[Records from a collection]
* * * * * * * * *

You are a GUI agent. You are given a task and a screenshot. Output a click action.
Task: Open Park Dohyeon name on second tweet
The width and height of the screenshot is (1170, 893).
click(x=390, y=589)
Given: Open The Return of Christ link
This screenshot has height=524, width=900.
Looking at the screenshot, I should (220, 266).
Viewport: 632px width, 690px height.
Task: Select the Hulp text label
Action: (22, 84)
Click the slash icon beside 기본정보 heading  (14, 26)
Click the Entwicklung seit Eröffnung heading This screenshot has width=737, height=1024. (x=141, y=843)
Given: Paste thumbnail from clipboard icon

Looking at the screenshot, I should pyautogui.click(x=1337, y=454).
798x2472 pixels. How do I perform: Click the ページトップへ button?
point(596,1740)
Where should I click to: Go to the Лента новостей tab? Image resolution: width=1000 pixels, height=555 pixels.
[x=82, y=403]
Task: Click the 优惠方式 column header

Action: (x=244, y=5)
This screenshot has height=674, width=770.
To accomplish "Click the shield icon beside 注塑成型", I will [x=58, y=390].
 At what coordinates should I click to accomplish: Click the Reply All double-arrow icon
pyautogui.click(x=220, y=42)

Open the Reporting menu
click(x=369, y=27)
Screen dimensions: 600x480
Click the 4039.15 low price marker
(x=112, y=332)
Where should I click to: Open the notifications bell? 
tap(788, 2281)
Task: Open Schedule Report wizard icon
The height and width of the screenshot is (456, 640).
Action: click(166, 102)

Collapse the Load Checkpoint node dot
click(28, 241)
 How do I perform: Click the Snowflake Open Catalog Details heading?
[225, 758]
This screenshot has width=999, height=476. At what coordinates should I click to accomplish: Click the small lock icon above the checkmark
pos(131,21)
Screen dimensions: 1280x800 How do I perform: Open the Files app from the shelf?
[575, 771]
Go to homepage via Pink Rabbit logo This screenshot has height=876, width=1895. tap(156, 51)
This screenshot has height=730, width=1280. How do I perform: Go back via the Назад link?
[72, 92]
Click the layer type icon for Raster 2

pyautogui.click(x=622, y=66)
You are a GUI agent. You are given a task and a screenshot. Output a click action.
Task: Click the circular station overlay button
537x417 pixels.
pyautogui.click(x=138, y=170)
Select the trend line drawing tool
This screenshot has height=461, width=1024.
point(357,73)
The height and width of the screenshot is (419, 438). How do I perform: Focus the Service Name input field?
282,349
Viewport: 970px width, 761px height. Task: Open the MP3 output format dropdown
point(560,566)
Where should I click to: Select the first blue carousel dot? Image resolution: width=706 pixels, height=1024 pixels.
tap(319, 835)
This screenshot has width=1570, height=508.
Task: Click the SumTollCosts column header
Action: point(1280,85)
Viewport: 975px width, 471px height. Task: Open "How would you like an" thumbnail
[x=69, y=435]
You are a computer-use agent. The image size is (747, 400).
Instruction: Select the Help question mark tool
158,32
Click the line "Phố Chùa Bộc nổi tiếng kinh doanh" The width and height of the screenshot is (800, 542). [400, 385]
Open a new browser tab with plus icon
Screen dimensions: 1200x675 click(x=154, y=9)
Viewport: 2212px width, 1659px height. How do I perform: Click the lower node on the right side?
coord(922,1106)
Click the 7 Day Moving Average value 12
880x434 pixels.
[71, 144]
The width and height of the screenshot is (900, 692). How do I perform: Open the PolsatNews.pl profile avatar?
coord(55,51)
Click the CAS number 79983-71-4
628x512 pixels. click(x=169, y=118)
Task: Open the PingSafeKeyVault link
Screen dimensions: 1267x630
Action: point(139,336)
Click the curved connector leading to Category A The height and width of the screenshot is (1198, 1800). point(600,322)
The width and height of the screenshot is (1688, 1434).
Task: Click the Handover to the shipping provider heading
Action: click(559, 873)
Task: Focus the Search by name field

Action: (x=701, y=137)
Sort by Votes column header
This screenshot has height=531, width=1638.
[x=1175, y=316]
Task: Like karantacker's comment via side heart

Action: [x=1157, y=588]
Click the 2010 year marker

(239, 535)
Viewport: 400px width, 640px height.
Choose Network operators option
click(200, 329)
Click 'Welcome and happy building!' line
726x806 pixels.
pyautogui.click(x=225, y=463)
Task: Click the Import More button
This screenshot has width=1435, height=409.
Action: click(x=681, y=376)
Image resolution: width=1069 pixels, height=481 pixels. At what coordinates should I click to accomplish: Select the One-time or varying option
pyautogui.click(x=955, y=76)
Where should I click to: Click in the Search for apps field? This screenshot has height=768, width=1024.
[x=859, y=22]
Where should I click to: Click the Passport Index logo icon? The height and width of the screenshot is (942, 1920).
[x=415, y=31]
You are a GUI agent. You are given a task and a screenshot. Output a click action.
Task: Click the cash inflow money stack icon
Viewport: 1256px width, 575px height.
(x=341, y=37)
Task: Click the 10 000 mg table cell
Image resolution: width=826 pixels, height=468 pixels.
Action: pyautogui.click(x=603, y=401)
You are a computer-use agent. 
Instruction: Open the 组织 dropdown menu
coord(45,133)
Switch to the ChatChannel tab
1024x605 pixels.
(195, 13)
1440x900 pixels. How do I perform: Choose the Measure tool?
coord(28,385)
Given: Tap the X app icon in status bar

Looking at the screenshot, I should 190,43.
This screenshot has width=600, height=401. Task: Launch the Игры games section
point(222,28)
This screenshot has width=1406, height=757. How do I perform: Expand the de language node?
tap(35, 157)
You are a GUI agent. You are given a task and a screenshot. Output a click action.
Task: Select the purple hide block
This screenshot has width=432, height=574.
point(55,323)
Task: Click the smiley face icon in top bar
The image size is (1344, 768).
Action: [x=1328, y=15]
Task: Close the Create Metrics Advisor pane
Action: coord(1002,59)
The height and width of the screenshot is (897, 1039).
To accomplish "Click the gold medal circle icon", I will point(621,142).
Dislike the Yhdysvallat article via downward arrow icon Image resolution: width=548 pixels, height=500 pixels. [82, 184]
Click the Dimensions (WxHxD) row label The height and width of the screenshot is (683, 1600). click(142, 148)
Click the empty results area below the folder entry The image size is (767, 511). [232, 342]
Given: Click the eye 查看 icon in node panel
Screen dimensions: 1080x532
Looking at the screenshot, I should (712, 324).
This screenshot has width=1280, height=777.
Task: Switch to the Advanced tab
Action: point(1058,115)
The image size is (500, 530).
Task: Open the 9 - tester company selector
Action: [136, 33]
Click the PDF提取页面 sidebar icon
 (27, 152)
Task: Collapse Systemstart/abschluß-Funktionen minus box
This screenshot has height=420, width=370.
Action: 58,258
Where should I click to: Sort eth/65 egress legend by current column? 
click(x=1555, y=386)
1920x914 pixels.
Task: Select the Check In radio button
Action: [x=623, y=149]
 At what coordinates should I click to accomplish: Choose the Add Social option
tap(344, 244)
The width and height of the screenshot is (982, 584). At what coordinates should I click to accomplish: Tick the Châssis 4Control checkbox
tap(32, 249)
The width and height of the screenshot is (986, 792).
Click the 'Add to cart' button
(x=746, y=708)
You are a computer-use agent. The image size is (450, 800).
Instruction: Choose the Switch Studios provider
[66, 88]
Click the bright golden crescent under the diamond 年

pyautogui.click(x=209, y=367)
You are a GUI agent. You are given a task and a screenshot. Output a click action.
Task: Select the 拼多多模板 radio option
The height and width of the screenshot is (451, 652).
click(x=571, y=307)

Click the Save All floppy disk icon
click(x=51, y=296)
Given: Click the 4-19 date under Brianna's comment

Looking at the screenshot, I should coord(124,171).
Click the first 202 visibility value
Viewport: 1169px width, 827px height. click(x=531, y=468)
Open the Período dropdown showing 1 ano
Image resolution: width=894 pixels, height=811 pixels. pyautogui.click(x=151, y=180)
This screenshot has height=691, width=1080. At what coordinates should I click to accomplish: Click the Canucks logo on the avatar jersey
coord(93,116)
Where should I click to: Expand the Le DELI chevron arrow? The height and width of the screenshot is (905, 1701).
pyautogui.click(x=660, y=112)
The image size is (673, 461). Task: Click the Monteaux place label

* * * * * * * * *

Directions for this task: Above are some lines. Repeat exactly, and only, those from the line that has "This screenshot has width=1406, height=757." through the line that has "Task: Select the purple hide block".

Result for this exercise:
This screenshot has width=1406, height=757. How do I perform: Expand the de language node?
tap(35, 157)
You are a GUI agent. You are given a task and a screenshot. Output a click action.
Task: Select the purple hide block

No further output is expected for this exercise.